Un Roosevelt peut en cacher un autre
Au cours de ses sept années au pouvoir, Theodore Roosevelt s’est avéré un grand président. Ses réalisations étaient de grande envergure, allant de la protection de l’environnement à la création de parcs et de monuments nationaux, en passant par la promotion d’un mouvement équitable pour les syndicats et la mise au pas des chemins de fer et des grands trusts industriels. Il a également commis l’une des pires erreurs de l’histoire présidentielle : peu après son élection en 1904, il a annoncé qu’il ne briguerait pas un troisième mandat, se faisant de fait un lame duc president (canard boiteux). A l’époque, le nombre de mandats du président n’était pas limité à deux. C’est le 22e amendement proposé en 1947 et ratifié par le Congrès qui imposa cette limite (après les quatre mandats de Franklin Roosevelt). C’était une décision qu’il regretterait pour les années à venir.
Mais Theodore Roosevelt a tenu parole. En 1909, il se retira et regarda son successeur trié sur le volet, William Howard Taft, remporter l’élection à la présidence.
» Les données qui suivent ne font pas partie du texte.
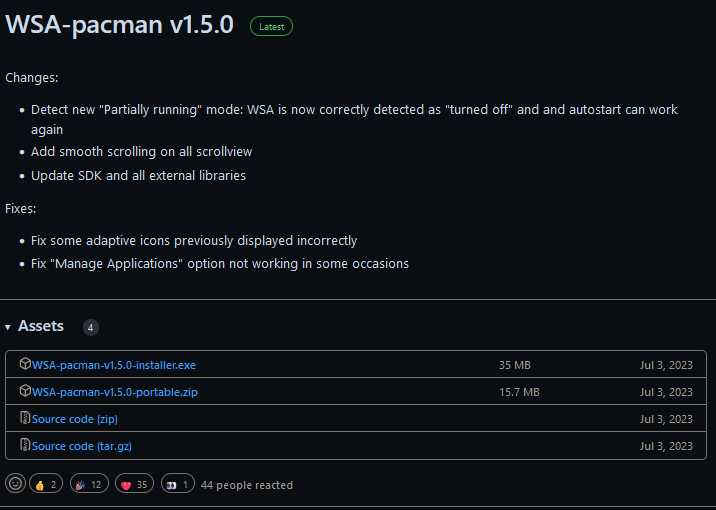Click the "44 people reacted" text
This screenshot has height=510, width=716.
(247, 485)
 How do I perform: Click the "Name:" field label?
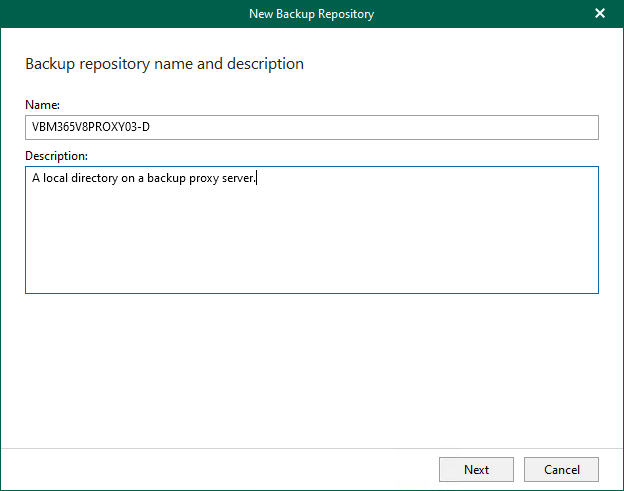click(x=42, y=105)
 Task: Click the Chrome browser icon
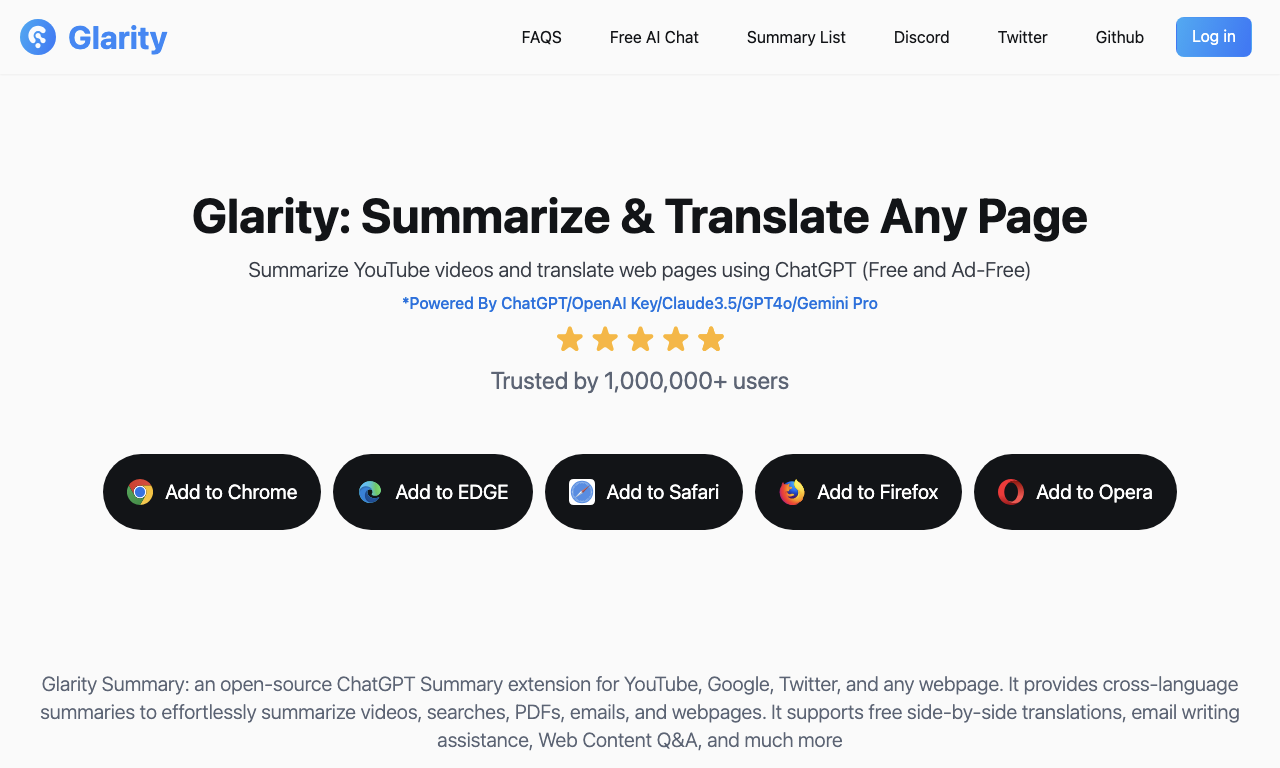pyautogui.click(x=140, y=492)
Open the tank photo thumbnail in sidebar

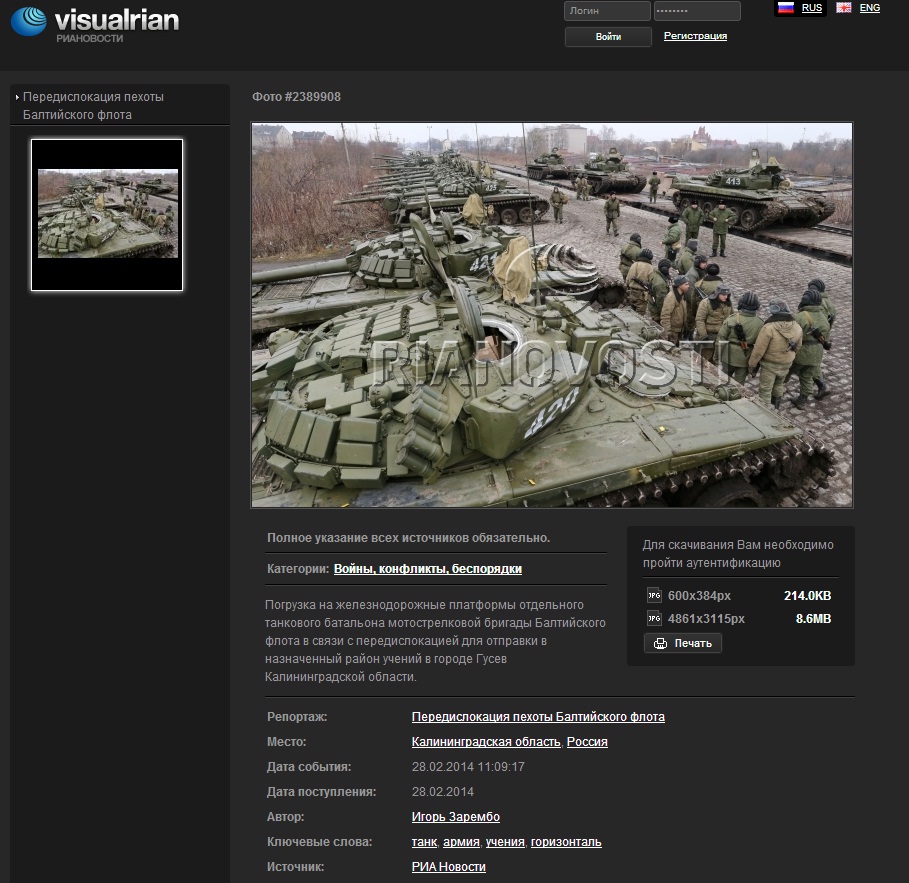coord(107,214)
Roosevelt s’est alors rendu en Afrique pour une excursion de chasse d’un an, revenant en 1910 pour découvrir que Taft s’était apparemment allié avec des républicains conservateurs qui espéraient inverser la vague de progressisme au sein du parti et de la nouvelle administration.
Démangeant d’être de retour dans le jeu, Theodore Roosevelt défia Taft pour l’investiture républicaine en 1912. Bien que Roosevelt ait battu Taft par une marge de 2 à 1 dans une poignée de primaires, les chefs de parti ont choisi la plupart des délégués à la convention du GOP, assurant presque à Taft une victoire. En réponse, Roosevelt et ses partisans progressistes ont formé le nouveau Bull Moose Party, qui a défendu de nombreuses réformes sociales et politiques que Theodore Roosevelt avait adoptées en tant que président.
Ce fut l’une des campagnes présidentielles les plus fascinantes, ponctuée par une apparition à Milwaukee le 14 octobre, lorsqu’un assassin potentiel a tiré un coup de feu directement sur la poitrine de Roosevelt. Le discours de l’ancien président – les 50 pages – avait été glissé dans sa veste de costume et ralentissait suffisamment la vitesse de la balle pour épargner à Theodore Roosevelt de graves blessures.
En fin de compte, avec les républicains divisés, le démocrate, Woodrow Wilson, a remporté la journée. Theodore Roosevelt avait la particularité d’être le seul candidat d’un troisième parti à devancer le candidat d’un grand parti politique : il s’est classé deuxième, Taft loin derrière.